Form 8-K

UNITED STATES

SECURITIES AND EXCHANGE COMMISSION

Washington, D.C. 20549

 


FORM 8-K

CURRENT REPORT

Pursuant to Section 13 or 15(d) of the

Securities Exchange Act of 1934

Date of Report (Date of earliest event reported): September 18, 2007

BRE PROPERTIES, INC.

(Exact name of registrant as specified in charter)

 

Maryland   001-14306   94-1722214

(State or other jurisdiction of

incorporation)

 

(Commission

File Number)

 

(I.R.S. Employer

Identification Number)

525 Market Street, 4th Floor, San Francisco, CA 94105-2712

(Address of principal executive offices) (Zip Code)

(415) 445-6530

(Registrant’s telephone number, including area code)

N/A

(Former name or former address, if changed since last report.)

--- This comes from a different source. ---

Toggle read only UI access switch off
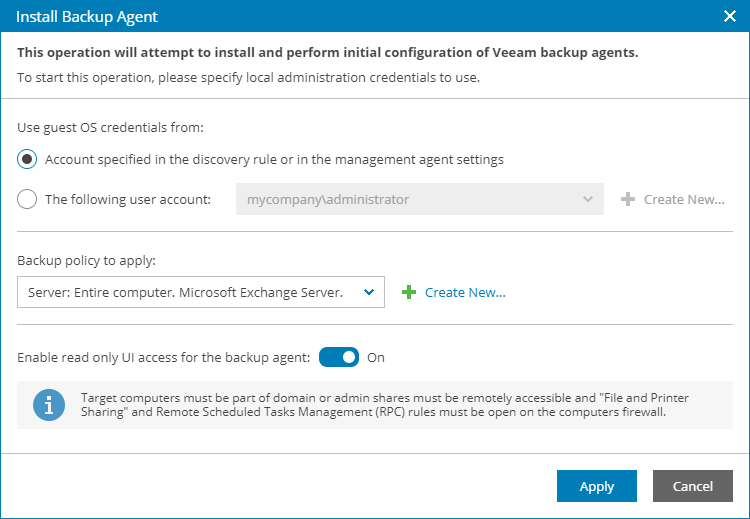The image size is (750, 519). [x=339, y=357]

Check the appropriate box below if the Form 8-K filing is intended to simultaneously satisfy the filing obligation of the registrant under any of the following provisions (see General Instruction A.2. below):

 

¨ Written communications pursuant to Rule 425 under the Securities Act (17 CFR 230.425)

 

¨ Soliciting material pursuant to Rule 14a-12 under the Exchange Act (17 CFR 240.14a-12)

 

¨ Pre-commencement communications pursuant to Rule 14d-2(b) under the Exchange Act (17 CFR 240.14d-2(b))

 

¨ Pre-commencement communications pursuant to Rule 13e-4(c) under the Exchange Act (17 CFR 240.13e-4(c))

 



ITEM 1.01. Entry Into a Material Definitive Agreement.

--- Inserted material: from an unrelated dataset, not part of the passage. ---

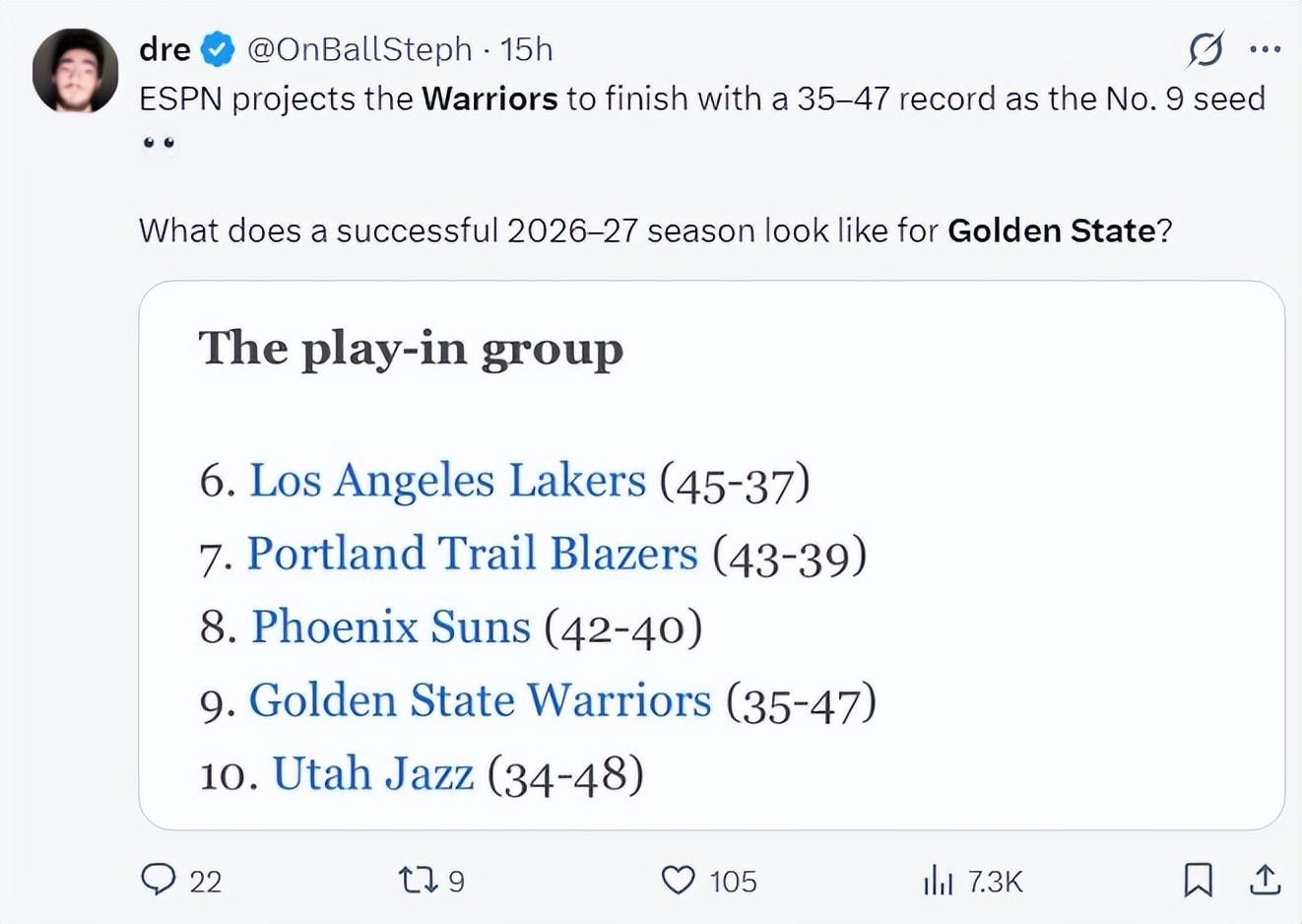Screen dimensions: 1302x924
Task: Click the 15h timestamp
Action: pyautogui.click(x=526, y=48)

On September, 18 2007, we entered into an Amended and Restated Credit Agreement, by and among the company, the lenders party to the Amended and Restated Credit Agreement, Wachovia Capital Markets, LLC and RBS Securities Corporation, as joint lead arrangers and joint book managers, Wachovia Bank, National Association, as administrative agent, The Royal Bank of Scotland, plc, as syndication agent, and Bank of America, N.A., JPMorgan Chase Bank, N.A. and Deutsche Bank Securities, Inc., as co-documentation agents.

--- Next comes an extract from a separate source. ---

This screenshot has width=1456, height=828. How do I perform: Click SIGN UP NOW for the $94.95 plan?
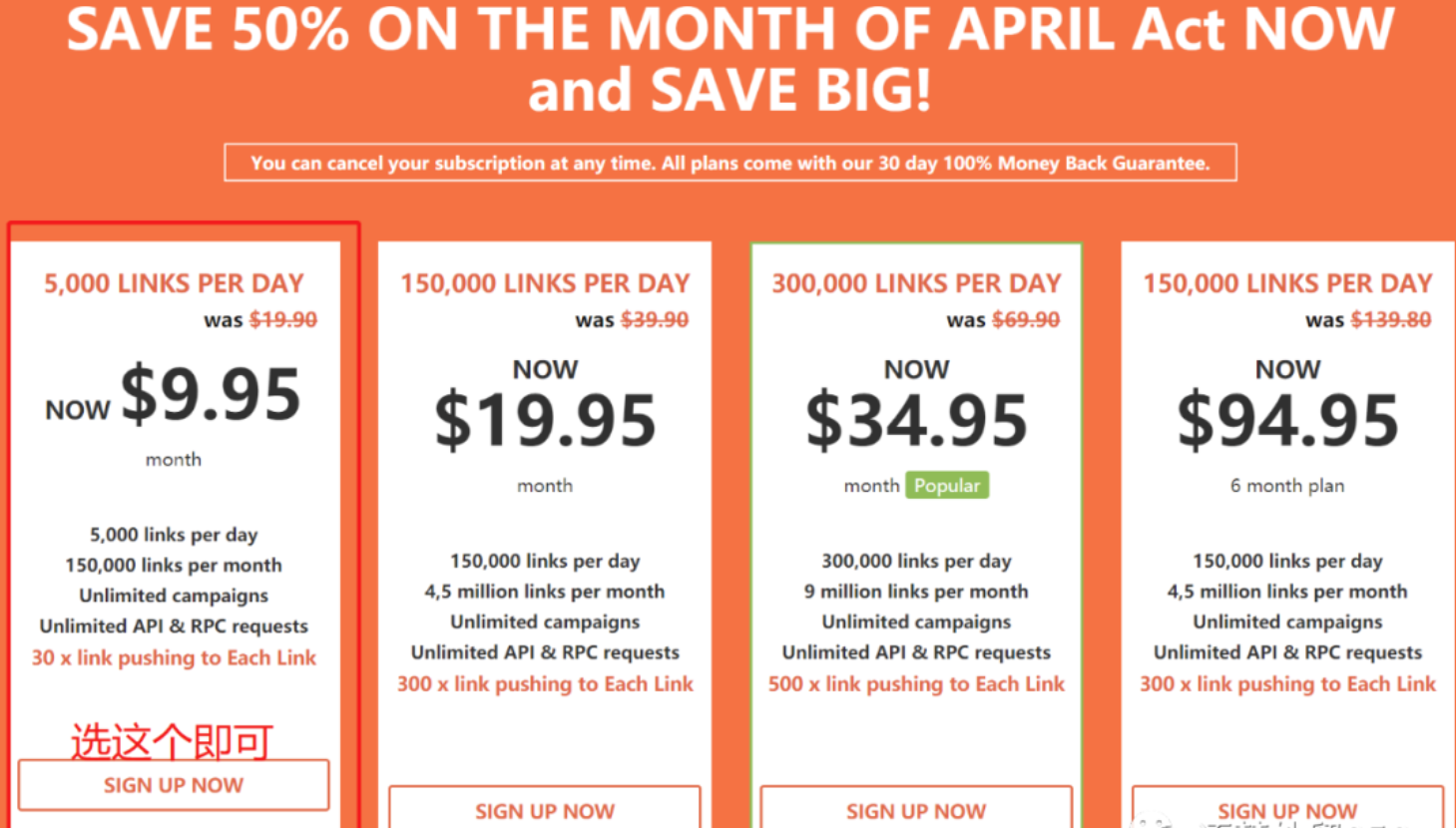click(x=1287, y=808)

The Amended and Restated Credit Agreement increased the size of the revolving credit facility from $600 million to $750 million and extended the maturity date of the revolving credit facility from January 18, 2010 to September 18, 2012. In addition, the company has the ability from time to time to increase the size of the revolving credit facility by up to an additional $250 million, subject to receipt of lender commitments and other conditions precedent.

This description of the Amended and Restated Credit Agreement does not purport to be complete and is qualified in its entirety by reference to the Amended and Restated Credit Agreement, which has been filed as exhibit 10.1 to this report and is incorporated by reference in this report.


ITEM 9.01. Financial Statements and Exhibits.

(d) Exhibits.

 

Exhibit

Number

  

Description

10.1    Amended and Restated Credit Agreement by and among BRE Properties, Inc., as borrower, the lenders party thereto and each of Wachovia Capital Markets, LLC and RBS Securities Corporation, as joint lead arrangers and joint book managers, Wachovia Bank, National Association, as administrative agent, The Royal Bank of Scotland, plc, as syndication agent, and Bank of America, N.A., JPMorgan Chase Bank, N.A. and Deutsche Bank Securities, Inc., as co-documentation agents, entered into as of September 18, 2007.


SIGNATURES

Pursuant to the requirements of the Securities Exchange Act of 1934, the registrant has duly caused this report to be signed on its behalf by the undersigned hereunto duly authorized.

Date: September 20, 2007

 

BRE PROPERTIES, INC.

(Registrant)

By:   /s/ Kerry Fanwick
  Kerry Fanwick, Esq.
  Senior Vice President, General Counsel and Secretary


EXHIBIT INDEX

 

Exhibit
Number
  

Description

10.1    Amended and Restated Credit Agreement by and among BRE Properties, Inc., as borrower, the lenders party thereto and each of Wachovia Capital Markets, LLC and RBS Securities Corporation, as joint lead arrangers and joint book managers, Wachovia Bank, National Association, as administrative agent, The Royal Bank of Scotland, plc, as syndication agent, and Bank of America, N.A., JPMorgan Chase Bank, N.A. and Deutsche Bank Securities, Inc., as co-documentation agents, entered into as of September 18, 2007.